Je crois que, le moment venu, nous y arriverons, mais il faudra du temps. Et, ainsi que me l'a dit Raoul en une occasion comparable : "Votre épreuve aussi se terminera un jour." Nous avons besoin de vous, capitaine. Je le sais, l'Amirauté le sait, Sa Majesté le sait, et le Royaume finira par s'en souvenir. »

La bouche d'Honor tremblait tant elle avait besoin de le croire, tout en craignant de souffrir encore si elle s'y laissait aller. Il pressa de nouveau son épaule.

« Allez à Grayson, Honor. Supportez votre pénitence. Vous ne la méritez pas, mais personne n'a jamais prétendu que la vie était juste. Toutefois, ne croyez pas que tout soit fini. Le scandale finira par retomber; la Flotte sait qu'elle a besoin de vous et, en son temps, même la Chambre des Lords s'en rendra compte. Vous reviendrez, Lady Harrington, et, ce jour-là, vous retrouverez un pont de commandement.

— Vous ne dites pas ça... Je veux dire, vous le pensez vraiment, monsieur ? »

Elle le regardait droit dans les yeux, le suppliant de répondre honnêtement, et il acquiesça.

— Évidemment. Cela prendra peut-être du temps, mais cela viendra, Honor. Et ce jour-là vous serez la bienvenue dans mon équipe, à tout moment, n'importe où, pour n'importe quelle mission. » Il la secouait doucement pour ponctuer sa phrase, et elle sentit sa bouche tremblante s'affermir. Elle sourit – un sourire timide et fragile, le premier depuis la mort de Pavel Young – et il hocha la tête. Puis il la lâcha et recula avec le sourire lui aussi.

— Merci, monsieur.

— Ne me remerciez pas, dame Honor.

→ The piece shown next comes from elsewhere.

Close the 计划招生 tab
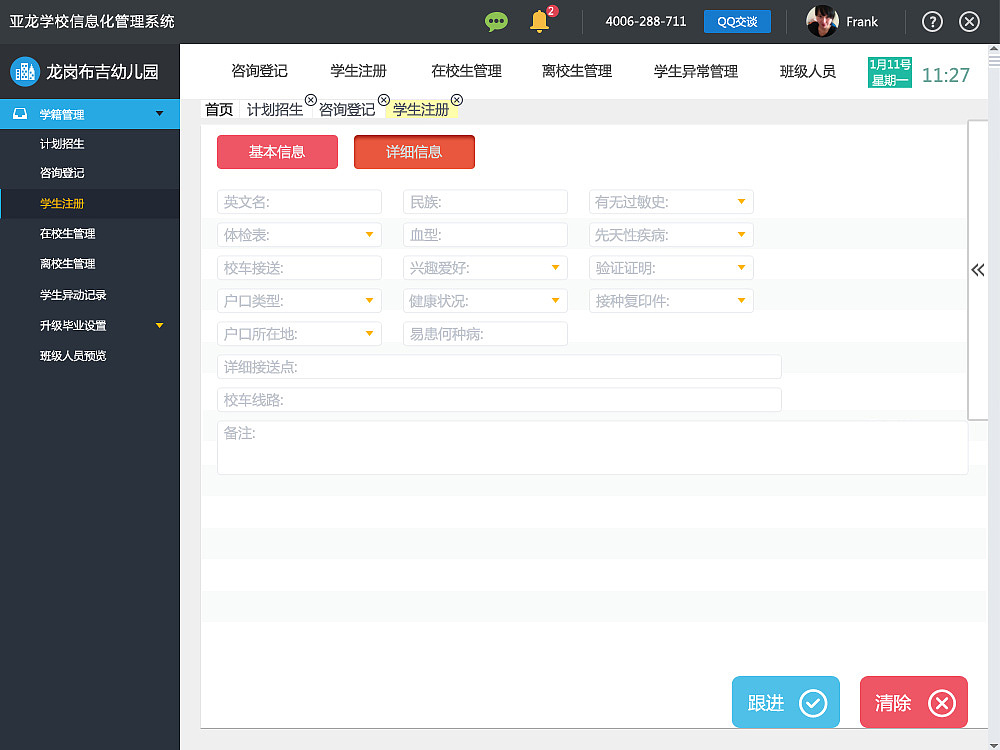This screenshot has width=1000, height=750. 311,100
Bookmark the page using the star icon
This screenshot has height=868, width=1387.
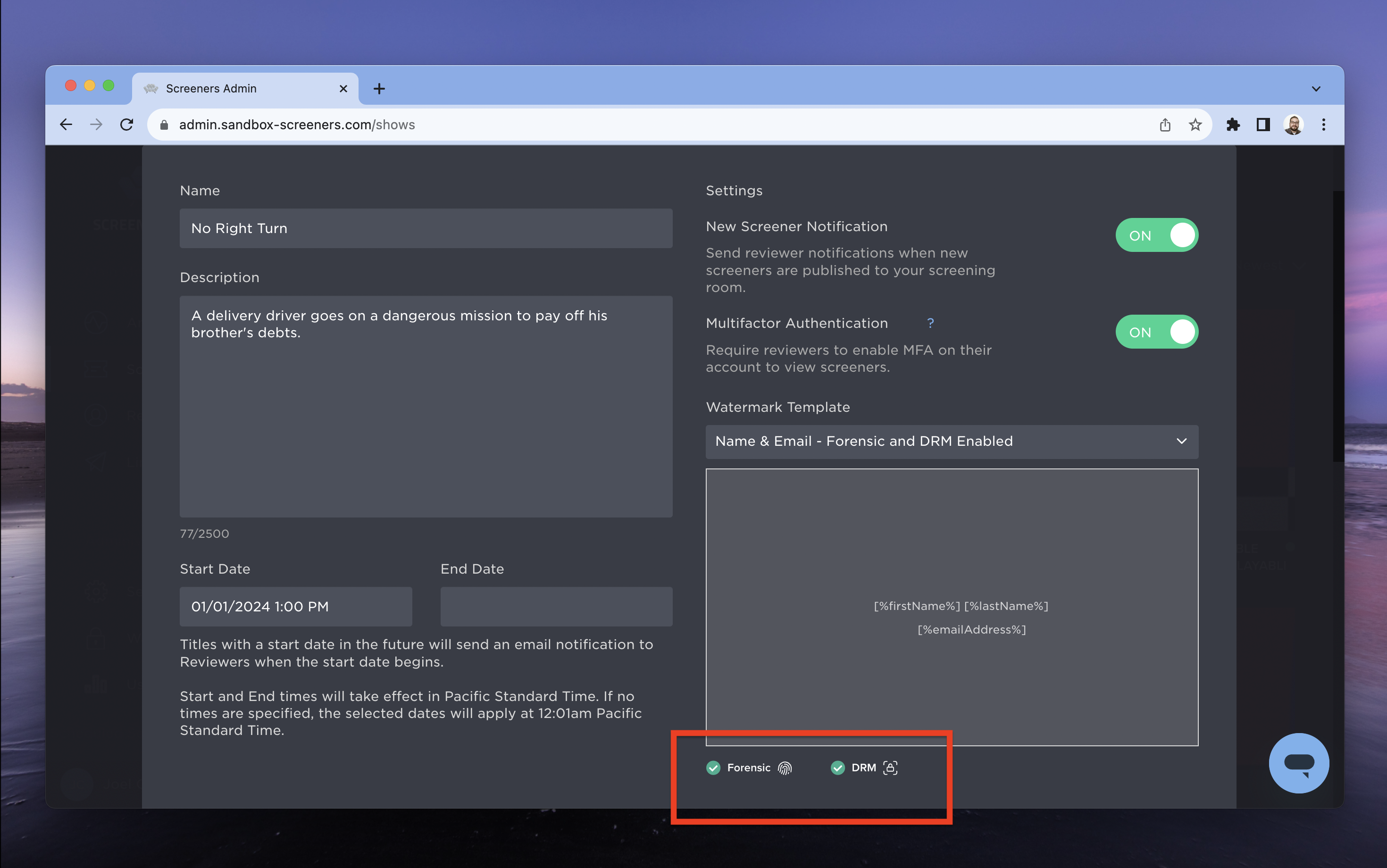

Maintenant, sortez et crachez à la figure du premier salaud qui vous regardera de travers, compris ?

— À vos ordres, monsieur. » Elle cligna de ses yeux embués, le salua de la tête et se retourna vers le sas. Hamish Alexander regarda dame Honor Harrington descendre la coursive, encadrée par Andrew LaFollet et James MacGuiness, la tête haute.